Glaciers are critical to the global socio-ecological system, providing essential ecosystem services and contributing to sea-level rise. They react to ambient atmospheric conditions via surface energy and mass exchanges at the glacier-atmosphere interface and are thus pivotal indicators of ongoing climate change. However, individual atmospheric drivers of glacier change are not well quantified in regional to global glacier modelling, which relies on variants of the temperature-index model due to their ease of use and performance and the reduced need for in-situ observations compared to surface energy balance models.

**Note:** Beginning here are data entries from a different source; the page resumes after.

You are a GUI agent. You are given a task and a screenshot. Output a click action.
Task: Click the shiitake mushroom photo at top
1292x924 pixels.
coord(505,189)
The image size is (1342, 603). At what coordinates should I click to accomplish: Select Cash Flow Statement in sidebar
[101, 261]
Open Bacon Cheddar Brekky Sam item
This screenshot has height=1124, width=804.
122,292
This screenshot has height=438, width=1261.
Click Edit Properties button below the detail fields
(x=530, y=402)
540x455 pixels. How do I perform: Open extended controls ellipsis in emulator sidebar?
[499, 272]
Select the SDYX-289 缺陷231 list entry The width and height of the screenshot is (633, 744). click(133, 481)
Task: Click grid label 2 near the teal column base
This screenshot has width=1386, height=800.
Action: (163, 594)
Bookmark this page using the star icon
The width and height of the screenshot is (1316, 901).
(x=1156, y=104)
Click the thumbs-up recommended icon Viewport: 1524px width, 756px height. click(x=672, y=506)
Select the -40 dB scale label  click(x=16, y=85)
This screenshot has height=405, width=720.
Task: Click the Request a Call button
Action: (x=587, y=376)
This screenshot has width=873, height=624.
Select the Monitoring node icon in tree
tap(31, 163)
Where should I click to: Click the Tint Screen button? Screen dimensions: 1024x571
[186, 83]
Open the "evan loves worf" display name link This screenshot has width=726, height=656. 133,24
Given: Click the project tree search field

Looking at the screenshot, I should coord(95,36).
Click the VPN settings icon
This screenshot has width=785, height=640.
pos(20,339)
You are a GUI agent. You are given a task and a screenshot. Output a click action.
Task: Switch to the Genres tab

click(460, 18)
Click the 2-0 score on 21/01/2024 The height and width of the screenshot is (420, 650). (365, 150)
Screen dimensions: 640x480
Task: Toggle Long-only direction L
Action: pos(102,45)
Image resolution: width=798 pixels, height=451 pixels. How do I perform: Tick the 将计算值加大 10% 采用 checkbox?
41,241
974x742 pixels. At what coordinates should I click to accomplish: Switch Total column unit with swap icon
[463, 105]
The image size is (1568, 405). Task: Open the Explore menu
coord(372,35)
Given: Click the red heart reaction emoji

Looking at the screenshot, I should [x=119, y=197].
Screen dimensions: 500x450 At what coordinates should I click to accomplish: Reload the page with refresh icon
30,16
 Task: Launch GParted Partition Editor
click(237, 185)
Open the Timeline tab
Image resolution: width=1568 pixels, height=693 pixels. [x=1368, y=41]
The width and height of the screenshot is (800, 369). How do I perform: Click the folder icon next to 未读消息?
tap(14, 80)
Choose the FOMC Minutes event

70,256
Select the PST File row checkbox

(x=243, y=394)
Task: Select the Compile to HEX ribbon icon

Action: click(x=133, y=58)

Leveraging advancements in high-resolution, convection-permitting climate model simulations and a growing body of remotely sensed glacier-specific observations, such as geodetic mass balances and transient snowline altitudes, we explore the possibility of calibrating the surface energy and mass balance model COSIPY using remote observations only as a first step towards applications in unmonitored regions.  

We force COSIPY at Hintereisferner with simulations using the COSMO-CLM model configured with 2.2-km grid spacing from 2000 to 2010 and combine a systematic assessment of the parameter space using Latin Hypercube Sampling and a probabilistic Markov Chain Monte Carlo framework to identify likely posterior parameter values and their associated uncertainties. The calibration outputs are used to assess the energy balance at Hintereisferner and are evaluated against benchmark surface energy balance simulations forced with in-situ observations. We discuss the results in light of commonly used model calibration procedures and validate our results against independent in-situ observations.